Check the Dunkin’ Donuts parking lot, said a carload of teenagers in the Taco Bell parking lot on Hempstead Turnpike, over the border in Levittown.

But the police had just cleared out the Dunkin’ Donuts lot. A few stragglers there said the others would be at the old reservoir in Sand Hill Park, or in the woods behind Burger King, where they like to climb the trees with their beer to avoid the police searchlights.

It turned out that they were behind the Wendy’s on Wantagh Avenue here, in a parking lot under the bright lights of tall lampposts. About two dozen teenagers, mostly boys, had gathered around a half-dozen cars. Nearby, a constant carousel of Toyotas and Fords and S.U.V.’s headed slowly through the drive-through lane, the squawk of the intercom competing with the drone of crickets.

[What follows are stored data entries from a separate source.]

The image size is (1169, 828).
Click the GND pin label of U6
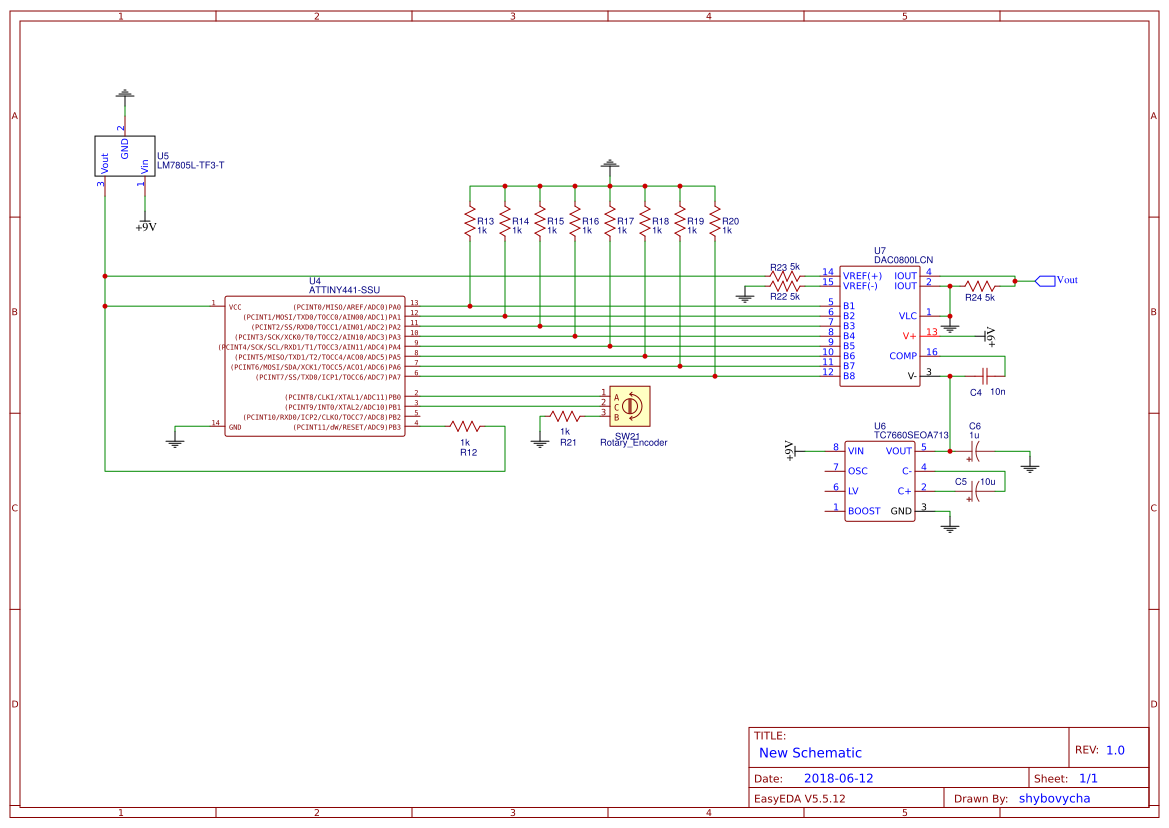(899, 512)
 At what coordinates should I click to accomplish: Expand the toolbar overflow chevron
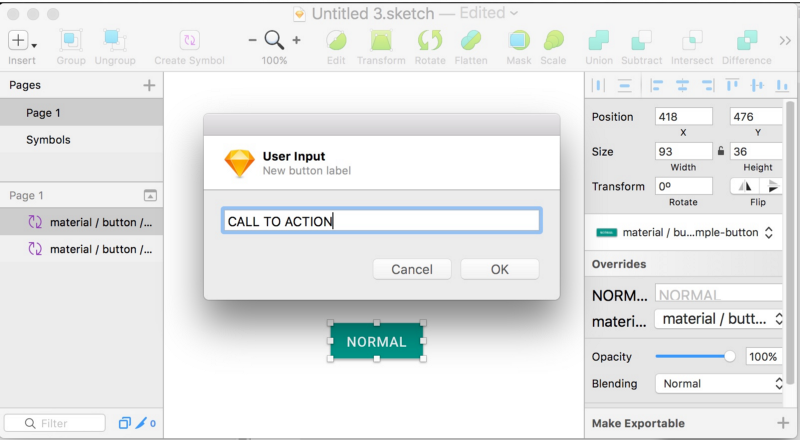point(785,40)
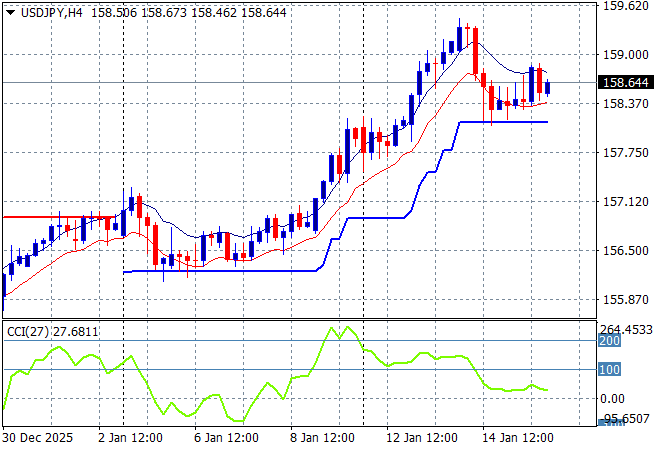Click the USDJPY,H4 symbol title

[54, 10]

The kids were there practicing the ancient teenage discipline of doing nothing with their friends.

“Straight chillin’, man, this is what we do basically every night,” said Matt Mauro, 17, who leads a hard-core band called This Town Again and is beginning at Nassau Community College, around the corner on Hempstead Turnpike. “We hang out here because there’s nothing else to do. Either this, or just driving around seeing what everyone else is doing.”

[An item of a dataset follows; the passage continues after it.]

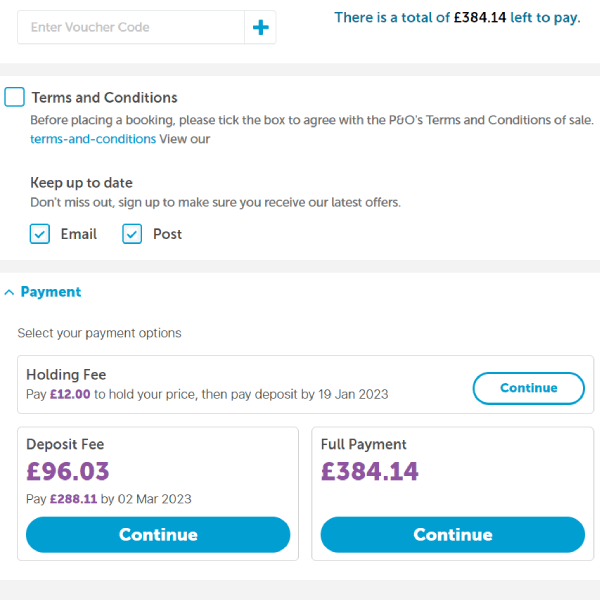
Task: Click the total left to pay text
Action: [x=457, y=18]
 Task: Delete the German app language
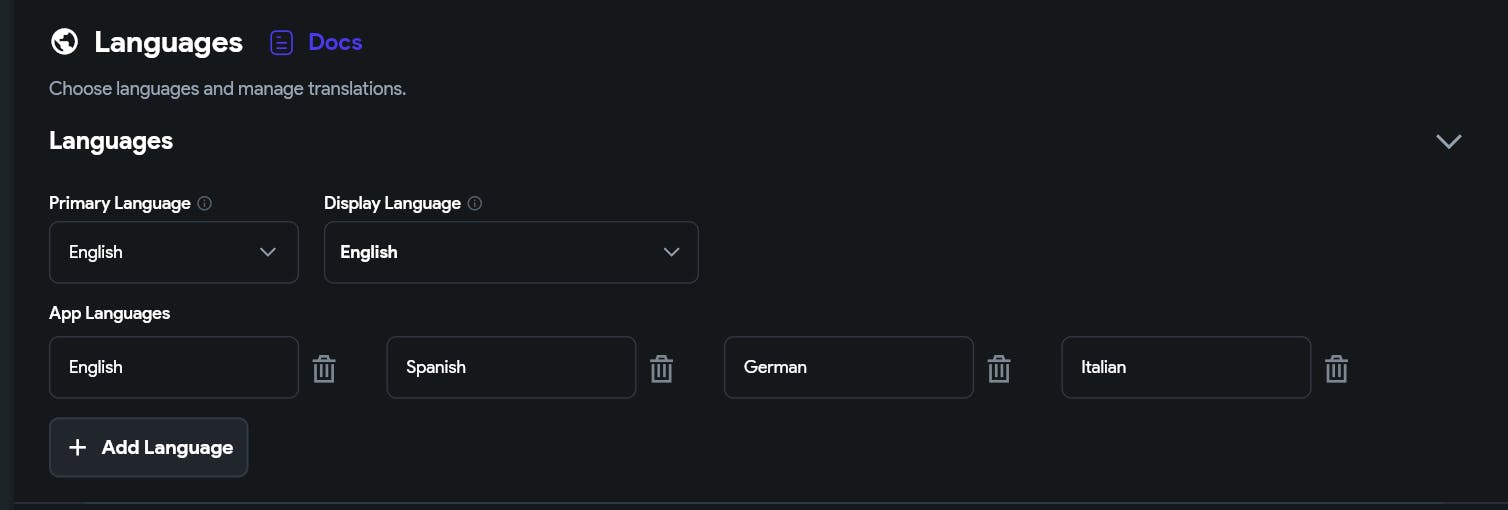(x=999, y=369)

The serial drama of suburban teenagers plays out nightly in places like this. The set is a parking lot, the backdrop a strip mall, the lighting provided by halogen lamps and big, gaudy commercial signs that glow all night. The action rarely varies: teenagers in cars orbit a constellation of fast-food places until, as if drawn by some gravitational force felt only in adolescence, they pull into the parking lot of one.

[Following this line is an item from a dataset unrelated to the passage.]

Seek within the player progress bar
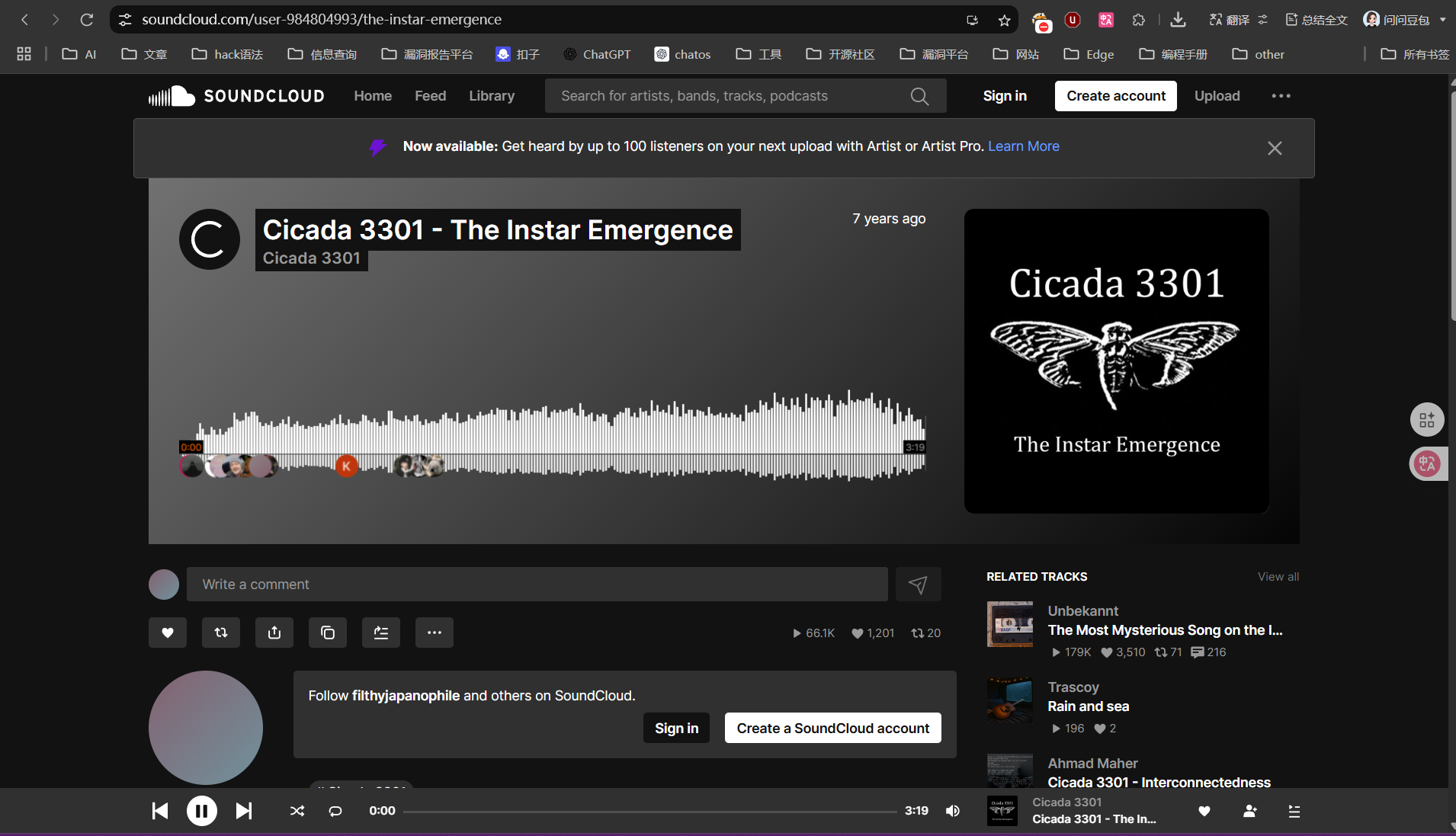 tap(649, 812)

“You know what a perfect summer day is?” said one girl at the Wendy’s lot, Jenna Schulman, 16. “You go out till 4 in the morning and wake up at 2 in the afternoon. You go to the beach and lay in the sun and then come home to eat and take a shower. Then you go out with your friends and drink and the next day do it all over again.”

The place was Wantagh, on Long Island, but this was as much an American rite of suburban adolescence as it was a local one. It’s re-enacted on almost any given night in any town where an abundance of cars and acres of asphalt are readily available to the young and the restless. A parking lot may be an ugly, utilitarian place, but to the American teenager it can be irresistibly attractive, a blacktop oasis safe from parents and teachers.

This is also a rite of summer. Many of the teenagers spoke of passing up elaborate family vacations and fabulous summer camp options for a simple reason: they just want to be with their friends, especially when the late summer announces itself with cooler weather, earlier sunsets and school-supply sales. Like migratory birds, the young can feel the end of something. Freedom is fading fast. Some are headed to college. Others will be yoked in by weeknight curfews.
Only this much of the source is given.